Keep traffic continuous. Sending a lightweight periodic search or GET request to critical shards prevents them from entering the idle state. This avoids the synchronous refresh penalty entirely.
Linux readahead thrashing
Set readahead to 128 KiB. High readahead values, common on LVM, software RAID, or dm-crypt devices, cause the kernel to read more data than necessary. This pollutes the page cache and delays the loading of the actual Lucene segments.
# Check current readahead
blockdev --getra /dev/<device>
# Set to 128 KiB (256 sectors)
blockdev --setra 256 /dev/<device>
This change takes effect immediately but is lost on reboot. Persist it via udev rules or your init system.
Prevention
Warm-up procedure. After any restart, run a scripted warm-up pass against critical indices before returning the node to the load balancer. This moves the latency cost from production traffic into the maintenance window.
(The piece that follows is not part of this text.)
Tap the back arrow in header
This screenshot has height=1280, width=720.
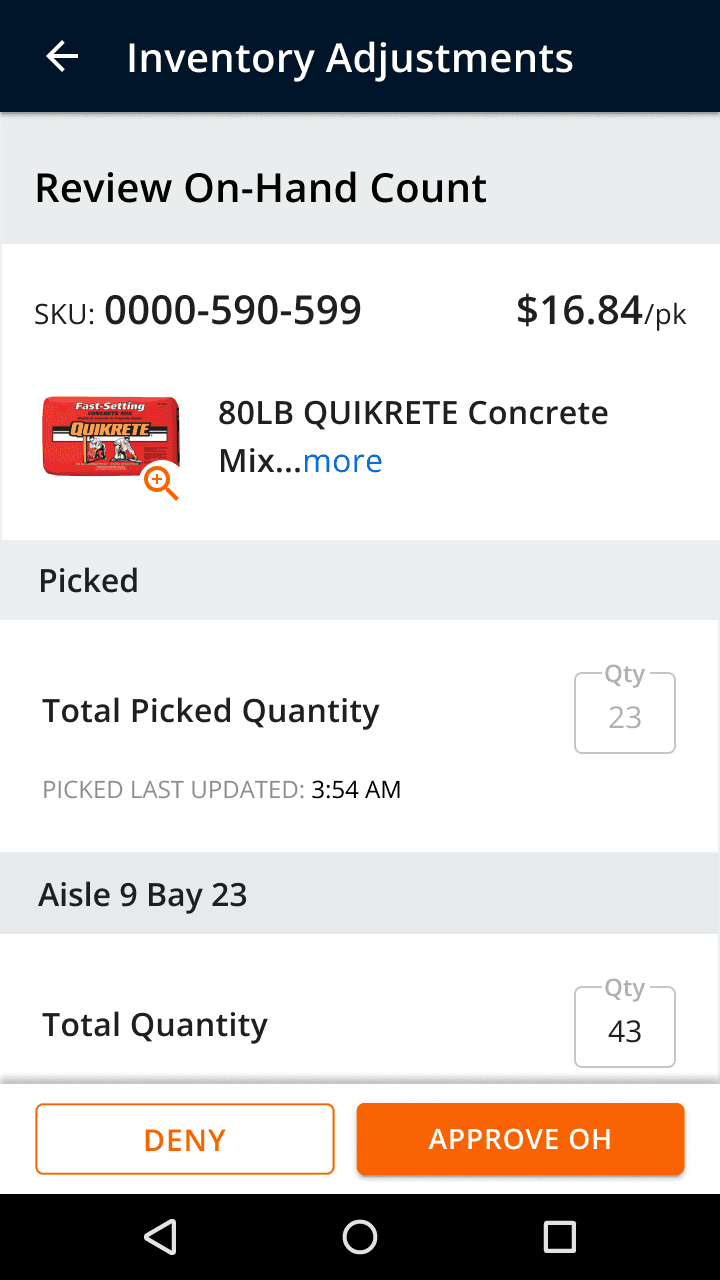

Right-size the heap. Keep the Elasticsearch JVM heap sized appropriately (typically no more than 26-30 GB) so the OS has sufficient remaining RAM for the page cache. An oversized heap starves the cache and makes cold-start recovery longer and less stable.
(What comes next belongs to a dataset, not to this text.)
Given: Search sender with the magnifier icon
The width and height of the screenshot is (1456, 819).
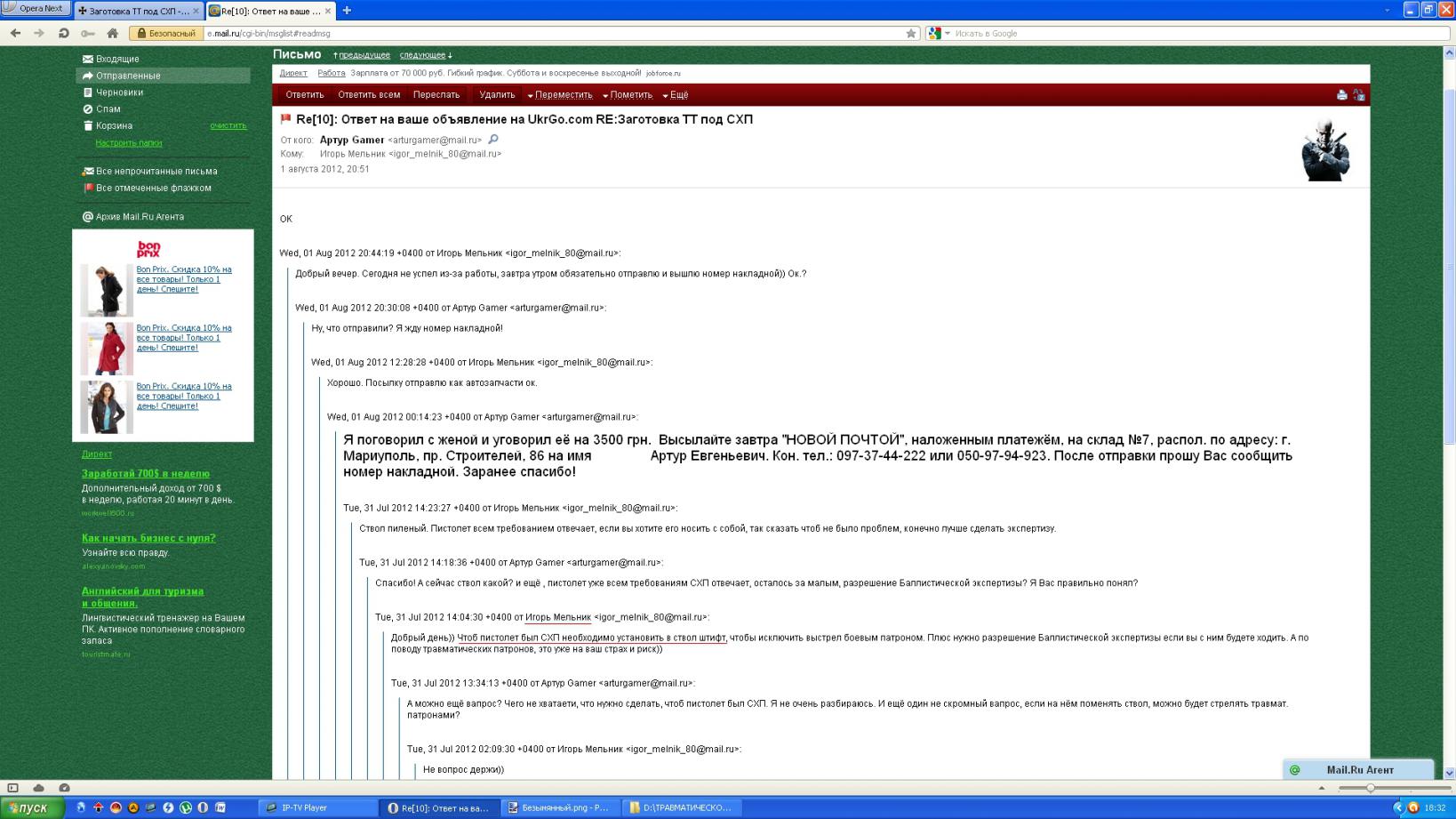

Monitor page cache headroom. Track OS-level cached memory and available memory alongside the total size of index data on the node. Elasticsearch does not report page cache usage directly. If the gap shrinks over time, you are approaching chronic cache pressure that will amplify any restart.
Avoid aggressive readahead. Configure Linux block devices with a 128 KiB readahead, especially under LVM or RAID. This prevents cache pollution during warmup and steady-state operation.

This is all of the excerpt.